ECHOES OF THE STORM: On all the Atlantic coast the snowstorm was of remarkable intensity. The city papers publish dispatches from various points, showing that the blockade was general. Even the great cities felt their isolation, and many hours elapsed before they were in communication with other places. As far south as New Orleans the mercury went down very nearly to zero. Taking the whole country at large, great damage must result to fruit trees, particularly in sections where they usually bloom early.
Telegraphic and telephonic communication was not blocked by the blizzard, and we had electric greetings from the outside world during the snow embargo.
“Where are the people who wanted an old-fashioned winter?” asked one man of another, and the answer was: “They are staying in.”

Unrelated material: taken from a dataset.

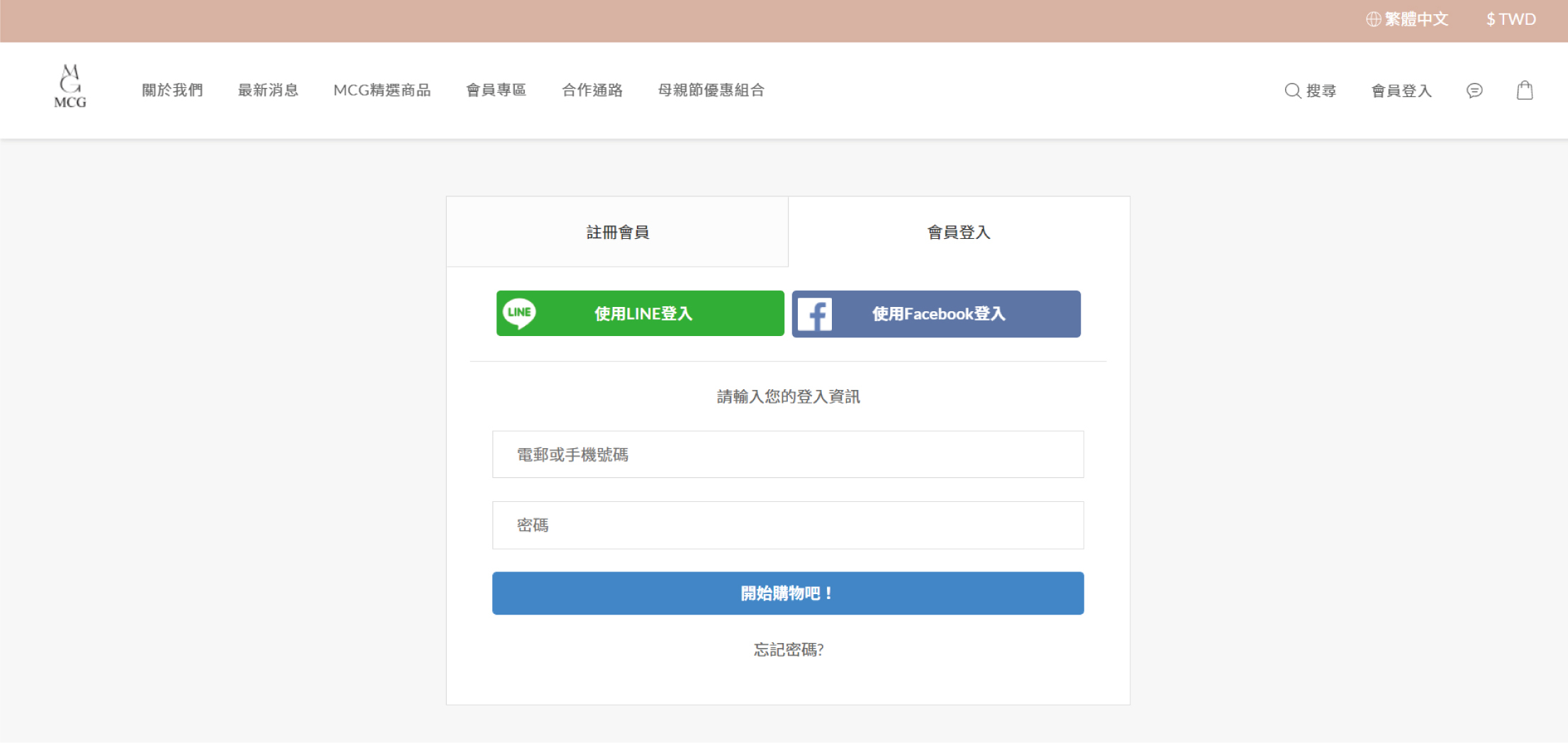The height and width of the screenshot is (743, 1568).
Task: Open the 關於我們 menu item
Action: coord(172,90)
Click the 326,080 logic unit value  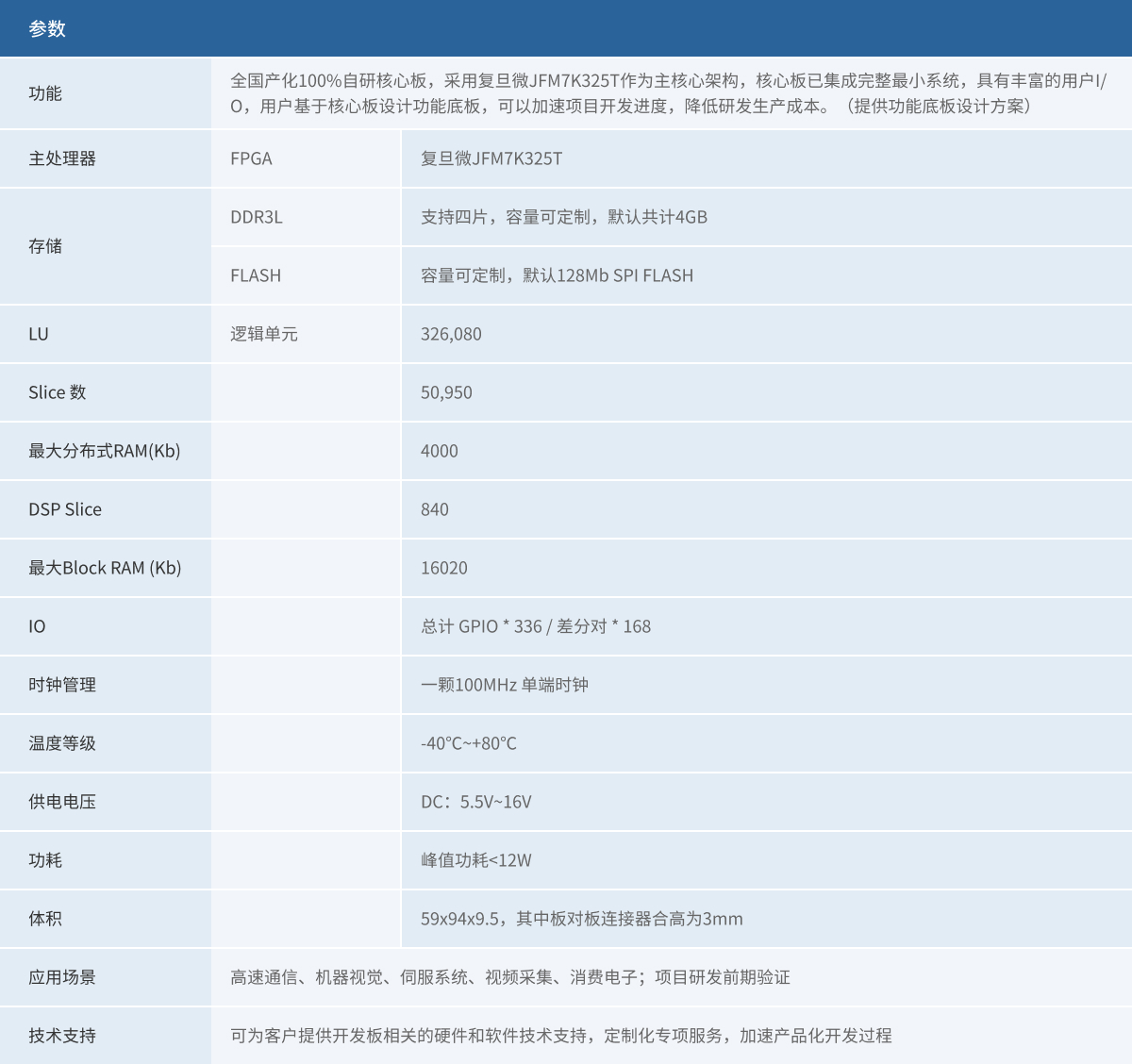(x=451, y=334)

A BAD TIME ON BIRDS: Local sportsmen are unanimous in the belief that nearly all the partridges, rabbits and other game will be destroyed by the unprecedented snow. It is said that in former years, when the snow was not nearly so deep, there were few birds left, and many years elapsed before the fields and woods were again stocked. In fact, it was feared by many that the partridge, the most highly prized of all game birds, was thought to be almost extinct in this section of the country. It is, therefore, not unreasonable to fear that a much worse result has followed the blizzard of this week. In a time like this the birds hide themselves in the sedge-grass or under the low growth in the woods, and there remain and are smothered and frozen. There were few places to shield them in the recent pitiless storm. All the likely places, which had heretofore furnished sufficient protection, were wrapped tightly and deeply by the searching drifts, and even the fens and marshlands were buried. The true sportsmen will not, however, readily give up their time-honored pastime, and no doubt will in the spring and summer make efforts to secure from a more favored clime some stock birds. In Virginia and the Carolinas it will be possible to purchase a few live “Bob Whites.”
The following timely information was reprinted from the “American Cultivator.”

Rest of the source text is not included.